Canadian Forest Service Publications
Effects of organic matter removal, soil compaction, and vegetation control on 5-year seedling performance: a regional comparison of Long-Term Soil Productivity sites. 2006. Fleming, R.L.; Powers, R.F.; Foster, N.W.; Kranabetter, J.M.; Scott, D.A.; Ponder, F., Jr.; Berch, S.M.; Chapman, W.K.; Kabzems, R.D.; Ludovici, K.H.; Morris, D.M.; Page-Dumroese, D.S.; Sanborn, P.T.; Sanchez, F.G.; Stone, D.M.; Tiarks, A.E. Canadian Journal of Forest Research 36: 529-550.

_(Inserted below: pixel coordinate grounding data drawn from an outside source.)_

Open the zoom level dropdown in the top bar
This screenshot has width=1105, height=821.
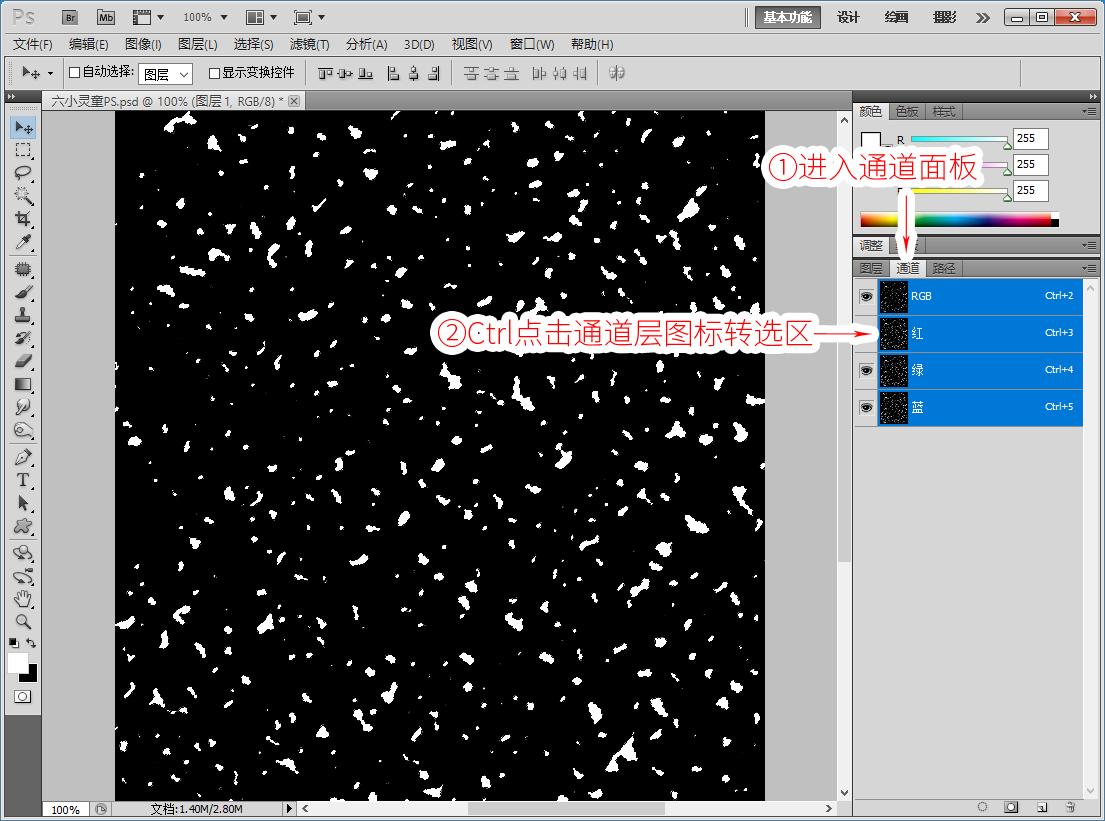205,17
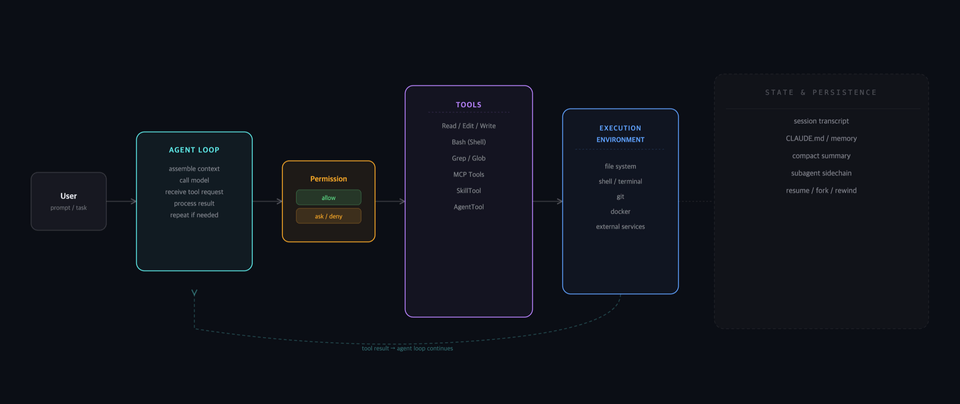Select the docker item in execution environment
Screen dimensions: 960x404
(620, 212)
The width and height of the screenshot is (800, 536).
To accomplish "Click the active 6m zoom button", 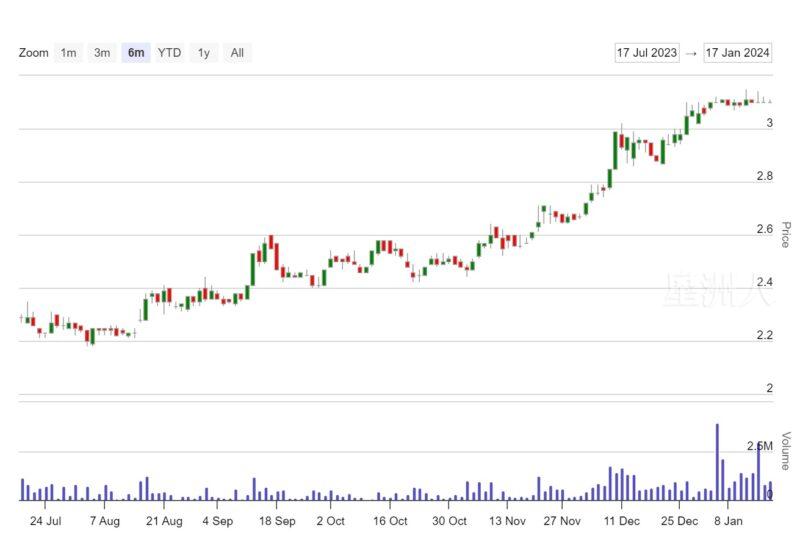I will (136, 53).
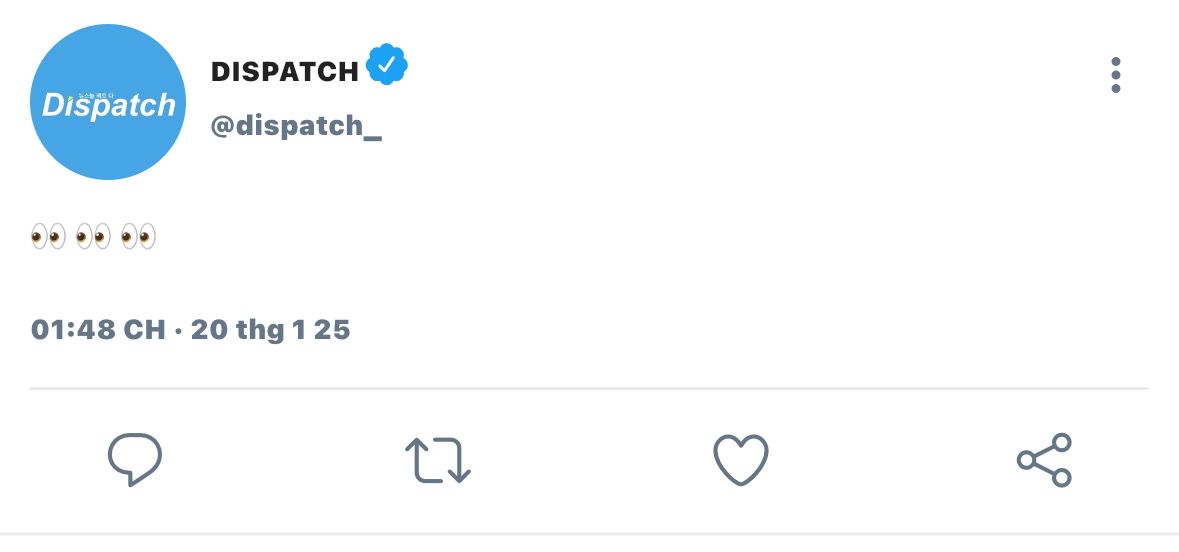
Task: Select the last eyes emoji
Action: click(x=138, y=236)
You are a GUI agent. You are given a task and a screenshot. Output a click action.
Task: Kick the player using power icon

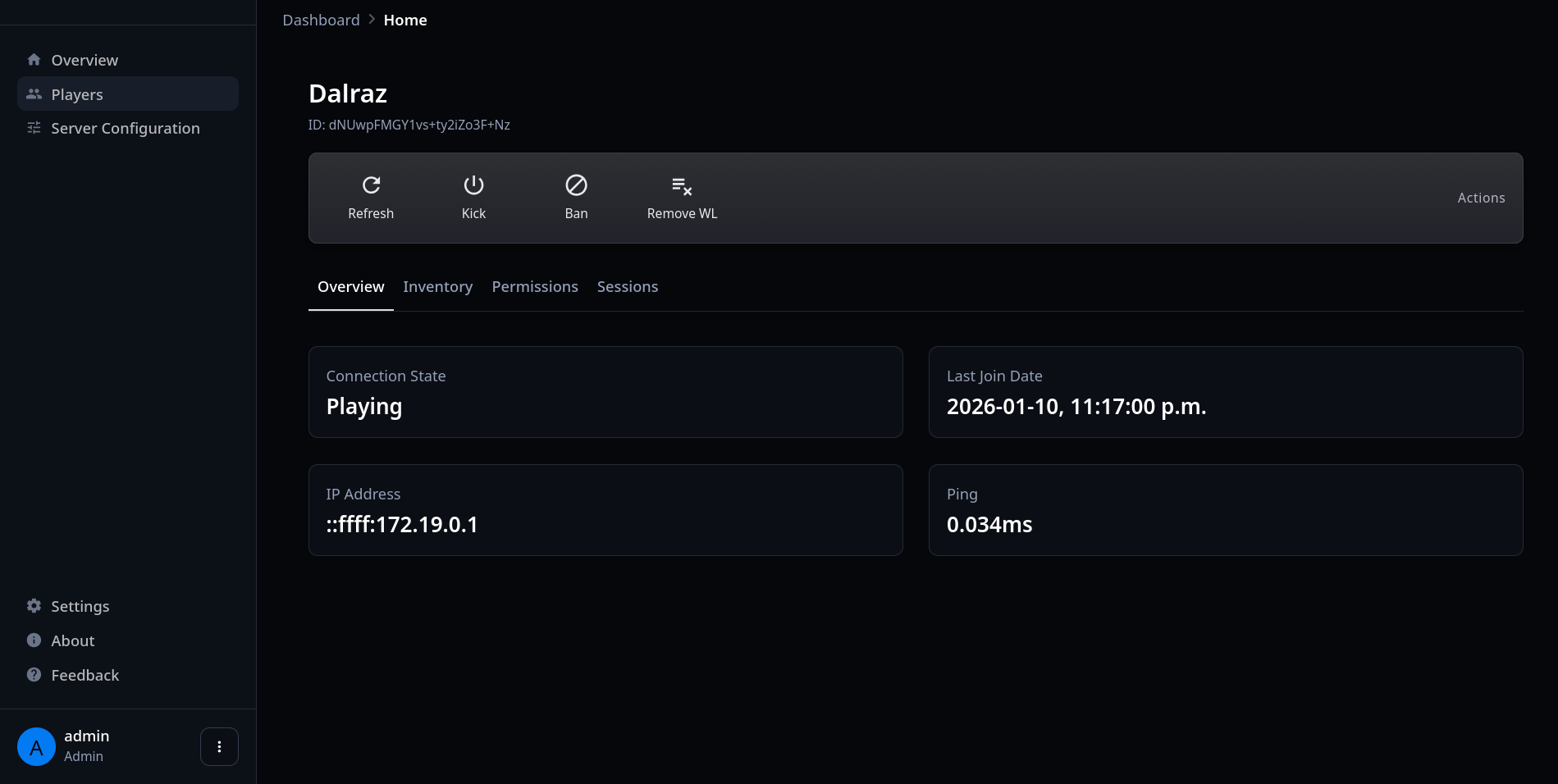coord(473,186)
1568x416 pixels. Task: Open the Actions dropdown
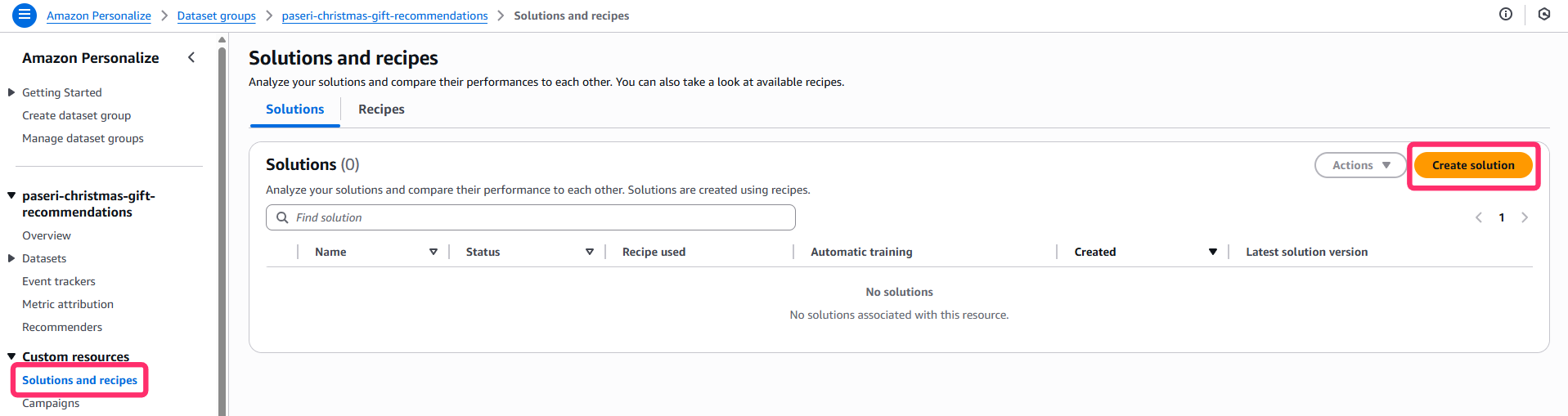1359,165
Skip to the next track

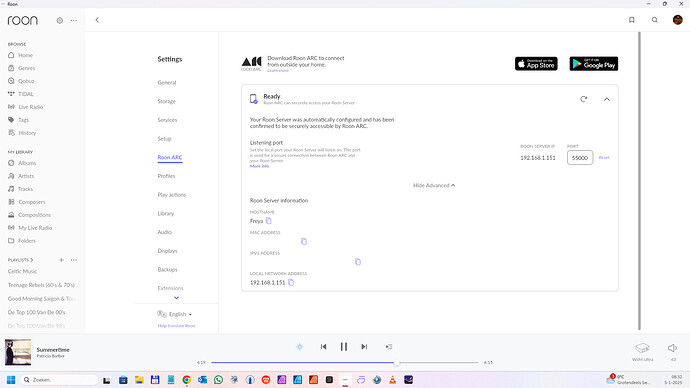(x=364, y=347)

Available from: Great Lakes Forestry Centre
Catalog ID: 26165
We examined fifth-year seedling response to soil disturbance and vegetation control at 42 experimental locations representing 25 replicated studies within the North American Long-Term Soil Productivity (LTSP) program. These studies share a common experimental design while encompassing a wide range of climate, site conditions, and forest types. Whole-tree harvest had limited effects on planted seedling performance compared with the effects of stem-only harvest (the control); slight increases in survival were usually offset by decreases in growth. Forest-floor removal improved seedling survival and increased growth in Mediterranean climates, but reduced growth on productive, nutrient-limited, warm–humid sites. Soil compaction with intact forest floors usually benefited conifer survival and growth, regardless of climate or species. Compaction combined with forest-floor removal generally increased survival, had limited effects on individual tree growth, and increased stand growth in Mediterranean climates. Vegetation control benefited seedling growth in all treatments, particularly on more productive sites, but did not affect survival or alter the relative impact of organic matter removal and compaction on growth. Organic matter removal increased aspen coppice densities and, as with compaction, reduced aspen growth.